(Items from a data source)
□ □ □ □ □ □ □

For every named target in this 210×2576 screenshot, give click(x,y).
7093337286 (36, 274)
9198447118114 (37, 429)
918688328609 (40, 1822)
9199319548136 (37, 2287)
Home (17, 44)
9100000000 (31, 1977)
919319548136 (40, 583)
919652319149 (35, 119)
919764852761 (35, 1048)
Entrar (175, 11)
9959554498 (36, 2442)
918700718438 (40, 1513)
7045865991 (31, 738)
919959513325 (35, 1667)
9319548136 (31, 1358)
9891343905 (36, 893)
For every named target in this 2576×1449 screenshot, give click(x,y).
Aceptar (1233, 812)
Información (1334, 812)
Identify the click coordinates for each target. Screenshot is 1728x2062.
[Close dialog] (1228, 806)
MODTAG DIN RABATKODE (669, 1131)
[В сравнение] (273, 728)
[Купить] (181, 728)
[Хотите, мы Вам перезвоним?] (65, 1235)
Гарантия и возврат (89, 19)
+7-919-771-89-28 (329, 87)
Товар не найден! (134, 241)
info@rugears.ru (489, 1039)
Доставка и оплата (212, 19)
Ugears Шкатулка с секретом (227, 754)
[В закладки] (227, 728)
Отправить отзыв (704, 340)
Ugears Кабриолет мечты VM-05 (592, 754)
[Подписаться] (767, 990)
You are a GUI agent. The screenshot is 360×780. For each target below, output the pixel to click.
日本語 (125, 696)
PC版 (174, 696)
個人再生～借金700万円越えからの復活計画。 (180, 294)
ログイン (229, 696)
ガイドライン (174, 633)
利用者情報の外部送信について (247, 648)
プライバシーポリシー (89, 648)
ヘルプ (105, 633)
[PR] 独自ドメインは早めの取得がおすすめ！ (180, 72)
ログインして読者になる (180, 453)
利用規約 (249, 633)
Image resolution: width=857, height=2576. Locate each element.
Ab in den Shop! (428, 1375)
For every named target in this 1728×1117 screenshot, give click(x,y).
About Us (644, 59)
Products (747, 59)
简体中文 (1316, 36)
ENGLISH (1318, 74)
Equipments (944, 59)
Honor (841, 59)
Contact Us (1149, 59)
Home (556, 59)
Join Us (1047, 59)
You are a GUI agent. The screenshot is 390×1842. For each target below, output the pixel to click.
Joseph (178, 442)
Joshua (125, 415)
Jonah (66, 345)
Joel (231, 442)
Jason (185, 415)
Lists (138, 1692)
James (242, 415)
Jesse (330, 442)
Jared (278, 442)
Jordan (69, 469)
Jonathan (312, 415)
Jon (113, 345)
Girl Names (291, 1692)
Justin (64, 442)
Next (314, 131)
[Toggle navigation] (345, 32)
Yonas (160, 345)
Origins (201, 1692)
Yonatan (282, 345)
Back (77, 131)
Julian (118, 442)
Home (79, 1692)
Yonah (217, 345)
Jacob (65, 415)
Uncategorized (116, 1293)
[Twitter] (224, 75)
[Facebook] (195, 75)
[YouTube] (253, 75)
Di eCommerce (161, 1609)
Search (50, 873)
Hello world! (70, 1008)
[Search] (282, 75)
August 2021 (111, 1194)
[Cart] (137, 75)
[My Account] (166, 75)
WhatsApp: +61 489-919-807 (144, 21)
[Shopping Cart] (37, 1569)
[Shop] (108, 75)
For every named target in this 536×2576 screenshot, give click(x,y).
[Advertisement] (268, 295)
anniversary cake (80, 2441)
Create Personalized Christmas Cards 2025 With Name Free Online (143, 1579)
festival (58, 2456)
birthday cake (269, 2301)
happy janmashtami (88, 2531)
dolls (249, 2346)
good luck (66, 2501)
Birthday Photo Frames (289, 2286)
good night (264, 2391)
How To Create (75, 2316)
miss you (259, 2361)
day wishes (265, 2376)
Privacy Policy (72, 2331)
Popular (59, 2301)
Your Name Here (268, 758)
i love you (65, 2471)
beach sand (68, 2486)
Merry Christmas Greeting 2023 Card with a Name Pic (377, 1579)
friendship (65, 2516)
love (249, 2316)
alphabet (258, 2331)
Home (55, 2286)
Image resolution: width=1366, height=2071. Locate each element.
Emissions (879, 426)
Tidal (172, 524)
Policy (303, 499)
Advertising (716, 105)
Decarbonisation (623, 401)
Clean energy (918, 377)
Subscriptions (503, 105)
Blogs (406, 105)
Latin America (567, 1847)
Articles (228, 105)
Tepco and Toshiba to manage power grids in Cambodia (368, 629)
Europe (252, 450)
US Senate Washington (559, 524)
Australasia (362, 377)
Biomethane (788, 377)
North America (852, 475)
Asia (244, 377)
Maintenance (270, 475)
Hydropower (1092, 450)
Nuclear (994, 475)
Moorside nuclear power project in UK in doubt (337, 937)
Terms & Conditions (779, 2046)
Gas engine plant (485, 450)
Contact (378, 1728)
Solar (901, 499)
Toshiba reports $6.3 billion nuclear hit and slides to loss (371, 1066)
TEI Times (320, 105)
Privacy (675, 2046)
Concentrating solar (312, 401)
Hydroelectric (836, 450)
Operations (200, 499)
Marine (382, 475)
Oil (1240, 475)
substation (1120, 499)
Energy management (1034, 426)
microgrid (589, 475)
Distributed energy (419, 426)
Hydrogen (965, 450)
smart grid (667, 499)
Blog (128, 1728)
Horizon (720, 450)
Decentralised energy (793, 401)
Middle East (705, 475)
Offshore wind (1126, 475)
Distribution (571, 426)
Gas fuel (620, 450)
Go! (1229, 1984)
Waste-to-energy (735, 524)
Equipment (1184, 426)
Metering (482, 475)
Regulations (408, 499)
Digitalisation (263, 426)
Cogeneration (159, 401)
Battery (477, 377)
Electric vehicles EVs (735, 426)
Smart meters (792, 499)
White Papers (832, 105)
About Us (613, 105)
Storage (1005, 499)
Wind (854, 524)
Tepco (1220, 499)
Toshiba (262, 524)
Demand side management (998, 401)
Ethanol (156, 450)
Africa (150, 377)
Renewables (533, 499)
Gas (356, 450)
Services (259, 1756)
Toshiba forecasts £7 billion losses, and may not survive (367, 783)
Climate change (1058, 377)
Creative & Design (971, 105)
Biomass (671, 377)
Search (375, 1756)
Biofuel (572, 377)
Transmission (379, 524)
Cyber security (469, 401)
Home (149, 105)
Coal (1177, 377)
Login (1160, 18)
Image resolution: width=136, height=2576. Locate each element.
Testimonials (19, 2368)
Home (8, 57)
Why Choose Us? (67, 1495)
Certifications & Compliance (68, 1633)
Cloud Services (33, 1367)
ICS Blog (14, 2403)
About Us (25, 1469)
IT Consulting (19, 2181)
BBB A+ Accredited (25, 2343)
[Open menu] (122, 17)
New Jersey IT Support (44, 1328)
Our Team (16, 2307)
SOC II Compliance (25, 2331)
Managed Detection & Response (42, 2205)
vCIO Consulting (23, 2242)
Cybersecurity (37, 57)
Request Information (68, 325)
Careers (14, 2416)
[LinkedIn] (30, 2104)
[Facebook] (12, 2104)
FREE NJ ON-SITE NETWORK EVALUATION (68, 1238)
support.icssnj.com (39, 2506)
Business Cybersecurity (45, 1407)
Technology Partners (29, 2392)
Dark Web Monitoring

□ □ □ □ □ □ □

Aim of the exercise
Repeat the data. Keep every word the same.

Answer to this exercise
For every named target in this 210×2576 screenshot, give click(x,y).
7093337286 (36, 274)
9198447118114 (37, 429)
918688328609 (40, 1822)
9199319548136 (37, 2287)
Home (17, 44)
9100000000 (31, 1977)
919319548136 (40, 583)
919652319149 (35, 119)
919764852761 (35, 1048)
Entrar (175, 11)
9959554498 (36, 2442)
918700718438 (40, 1513)
7045865991 (31, 738)
919959513325 (35, 1667)
9319548136 (31, 1358)
9891343905 (36, 893)
For every named target in this 2576×1449 screenshot, give click(x,y).
Aceptar (1233, 812)
Información (1334, 812)
Identify the click coordinates for each target. Screenshot is 1728x2062.
[Close dialog] (1228, 806)
MODTAG DIN RABATKODE (669, 1131)
[В сравнение] (273, 728)
[Купить] (181, 728)
[Хотите, мы Вам перезвоним?] (65, 1235)
Гарантия и возврат (89, 19)
+7-919-771-89-28 (329, 87)
Товар не найден! (134, 241)
info@rugears.ru (489, 1039)
Доставка и оплата (212, 19)
Ugears Шкатулка с секретом (227, 754)
[В закладки] (227, 728)
Отправить отзыв (704, 340)
Ugears Кабриолет мечты VM-05 (592, 754)
[Подписаться] (767, 990)
You are a GUI agent. The screenshot is 360×780. For each target below, output the pixel to click.
日本語 (125, 696)
PC版 (174, 696)
個人再生～借金700万円越えからの復活計画。 (180, 294)
ログイン (229, 696)
ガイドライン (174, 633)
利用者情報の外部送信について (247, 648)
プライバシーポリシー (89, 648)
ヘルプ (105, 633)
[PR] 独自ドメインは早めの取得がおすすめ！ (180, 72)
ログインして読者になる (180, 453)
利用規約 (249, 633)
Image resolution: width=857, height=2576. Locate each element.
Ab in den Shop! (428, 1375)
For every named target in this 1728×1117 screenshot, give click(x,y).
About Us (644, 59)
Products (747, 59)
简体中文 (1316, 36)
ENGLISH (1318, 74)
Equipments (944, 59)
Honor (841, 59)
Contact Us (1149, 59)
Home (556, 59)
Join Us (1047, 59)
You are a GUI agent. The screenshot is 390×1842. For each target below, output the pixel to click.
Joseph (178, 442)
Joshua (125, 415)
Jonah (66, 345)
Joel (231, 442)
Jason (185, 415)
Lists (138, 1692)
James (242, 415)
Jesse (330, 442)
Jared (278, 442)
Jordan (69, 469)
Jonathan (312, 415)
Jon (113, 345)
Girl Names (291, 1692)
Justin (64, 442)
Next (314, 131)
[Toggle navigation] (345, 32)
Yonas (160, 345)
Origins (201, 1692)
Yonatan (282, 345)
Back (77, 131)
Julian (118, 442)
Home (79, 1692)
Yonah (217, 345)
Jacob (65, 415)
Uncategorized (116, 1293)
[Twitter] (224, 75)
[Facebook] (195, 75)
[YouTube] (253, 75)
Di eCommerce (161, 1609)
Search (50, 873)
Hello world! (70, 1008)
[Search] (282, 75)
August 2021 (111, 1194)
[Cart] (137, 75)
[My Account] (166, 75)
WhatsApp: +61 489-919-807 (144, 21)
[Shopping Cart] (37, 1569)
[Shop] (108, 75)
For every named target in this 536×2576 screenshot, give click(x,y).
[Advertisement] (268, 295)
anniversary cake (80, 2441)
Create Personalized Christmas Cards 2025 With Name Free Online (143, 1579)
festival (58, 2456)
birthday cake (269, 2301)
happy janmashtami (88, 2531)
dolls (249, 2346)
good luck (66, 2501)
Birthday Photo Frames (289, 2286)
good night (264, 2391)
How To Create (75, 2316)
miss you (259, 2361)
day wishes (265, 2376)
Privacy Policy (72, 2331)
Popular (59, 2301)
Your Name Here (268, 758)
i love you (65, 2471)
beach sand (68, 2486)
Merry Christmas Greeting 2023 Card with a Name Pic (377, 1579)
friendship (65, 2516)
love (249, 2316)
alphabet (258, 2331)
Home (55, 2286)
Image resolution: width=1366, height=2071. Locate each element.
Emissions (879, 426)
Tidal (172, 524)
Policy (303, 499)
Advertising (716, 105)
Decarbonisation (623, 401)
Clean energy (918, 377)
Subscriptions (503, 105)
Blogs (406, 105)
Latin America (567, 1847)
Articles (228, 105)
Tepco and Toshiba to manage power grids in Cambodia (368, 629)
Europe (252, 450)
US Senate Washington (559, 524)
Australasia (362, 377)
Biomethane (788, 377)
North America (852, 475)
Asia (244, 377)
Maintenance (270, 475)
Hydropower (1092, 450)
Nuclear (994, 475)
Moorside nuclear power project in UK in doubt (337, 937)
Terms & Conditions (779, 2046)
Gas engine plant (485, 450)
Contact (378, 1728)
Solar (901, 499)
Toshiba reports $6.3 billion nuclear hit and slides to loss (371, 1066)
TEI Times (320, 105)
Privacy (675, 2046)
Concentrating solar (312, 401)
Hydroelectric (836, 450)
Operations (200, 499)
Marine (382, 475)
Oil (1240, 475)
substation (1120, 499)
Energy management (1034, 426)
microgrid (589, 475)
Distributed energy (419, 426)
Hydrogen (965, 450)
smart grid (667, 499)
Blog (128, 1728)
Horizon (720, 450)
Decentralised energy (793, 401)
Middle East (705, 475)
Offshore wind (1126, 475)
Distribution (571, 426)
Gas fuel (620, 450)
Go! (1229, 1984)
Waste-to-energy (735, 524)
Equipment (1184, 426)
Metering (482, 475)
Regulations (408, 499)
Digitalisation (263, 426)
Cogeneration (159, 401)
Battery (477, 377)
Electric vehicles EVs (735, 426)
Smart meters (792, 499)
White Papers (832, 105)
About Us (613, 105)
Storage (1005, 499)
Wind (854, 524)
Tepco (1220, 499)
Toshiba (262, 524)
Demand side management (998, 401)
Ethanol (156, 450)
Africa (150, 377)
Renewables (533, 499)
Gas (356, 450)
Services (259, 1756)
Toshiba forecasts £7 billion losses, and may not survive (367, 783)
Climate change (1058, 377)
Creative & Design (971, 105)
Biomass (671, 377)
Search (375, 1756)
Biofuel (572, 377)
Transmission (379, 524)
Cyber security (469, 401)
Home (149, 105)
Coal (1177, 377)
Login (1160, 18)
Image resolution: width=136, height=2576. Locate each element.
Testimonials (19, 2368)
Home (8, 57)
Why Choose Us? (67, 1495)
Certifications & Compliance (68, 1633)
Cloud Services (33, 1367)
ICS Blog (14, 2403)
About Us (25, 1469)
IT Consulting (19, 2181)
BBB A+ Accredited (25, 2343)
[Open menu] (122, 17)
New Jersey IT Support (44, 1328)
Our Team (16, 2307)
SOC II Compliance (25, 2331)
Managed Detection & Response (42, 2205)
vCIO Consulting (23, 2242)
Cybersecurity (37, 57)
Request Information (68, 325)
Careers (14, 2416)
[LinkedIn] (30, 2104)
[Facebook] (12, 2104)
FREE NJ ON-SITE NETWORK EVALUATION (68, 1238)
support.icssnj.com (39, 2506)
Business Cybersecurity (45, 1407)
Technology Partners (29, 2392)
Dark Web Monitoring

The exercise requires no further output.